Come to the Ewing Environmental Commission’s March meeting to learn from the experts about the Emerald Ash Borer (EAB) threat, how it will affect your property, options for managing your ash trees, and potential solutions.
The Emerald Ash borer has been found in Ewing Township. (See the Rutgers EAB Rapid Ash Survey Report and Management Options, Prepared for the Township of Ewing, Mercer County , NJ, By The Rapid Ash Survey Team (RAST) October 2015.) As this invasive pest can easily spread to neighboring trees, all residents should check their ash trees for symptoms of infestation.
“The emerald ash borer will kill 99 percent of all ash trees within the next few years,” said Bill Brash, the NJ State Certified Tree Expert with whom the EGT has been working about the EAB threat to the municipal tree canopy. “Residents should identify ash trees on their property and monitor for signs of damage or decline such as unusual woodpecker activity or missing bark.”

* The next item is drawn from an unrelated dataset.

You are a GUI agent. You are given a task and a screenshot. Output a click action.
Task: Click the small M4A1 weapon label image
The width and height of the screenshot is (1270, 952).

Since the discovery of emerald ash borer in Michigan in 2002, the beetle has killed hundreds of millions of ash trees in North America. In May 2014, the New Jersey Department of Agriculture confirmed New Jersey’s first detection of the emerald ash borer in Bridgewater in Somerset County, NJ.
The emerald ash borer is a small, metallic green, non-native invasive pest. Trees can be infested for years before the tree begins to show symptoms of infestation. Symptoms include canopy dieback, woodpecker activity, missing bark, D-shaped exit holes, shoots sprouting from the trunk, and S-shaped larval galleries under the bark.
Ash Tree Management
If a tree is already infested or in poor health, it may be best to remove the tree before it becomes infested and poses a hazard to people and surrounding structures. But for those residents with high-value ash in good health, trees can be treated before they become infested.
A Certified Tree Expert can help residents evaluate, then treat or remove ash trees. Contact the Board of Certified Tree Experts at 732-833-0325 or email@example.com for a list of professionals serving your area.
Report any signs. If any signs of the EAB beetle are found, call the New Jersey Department of Agriculture at 609-406-6939. Visit http://www.emeraldashborer.nj.gov for more information and check out our own EAB resource page.
This program is being provided by the Ewing EAB Partnership, a coalition composed of Ewing Green Team and Environmental Commission members and representatives from Mercer County, Rutgers University and PSE&G under the direction of NJ State Certified Tree Expert Bill Brash. It is funded by a 2016 PSE&G grant Partnering for the Restoration of the Community Forest: The 3P Plan, Partnerships-Plan-Planting which funded development of partnerships to manage the spread and removals of trees infected with the Emerald Ash Borer on Ewing municipal lands.
Date: Tuesday, March 20th
Time: 6:30 p.m.
Location: Ewing Senior and Community Center, 999 Lower Ferry Road, Ewing
Details: Free and open to the public. No registration is required.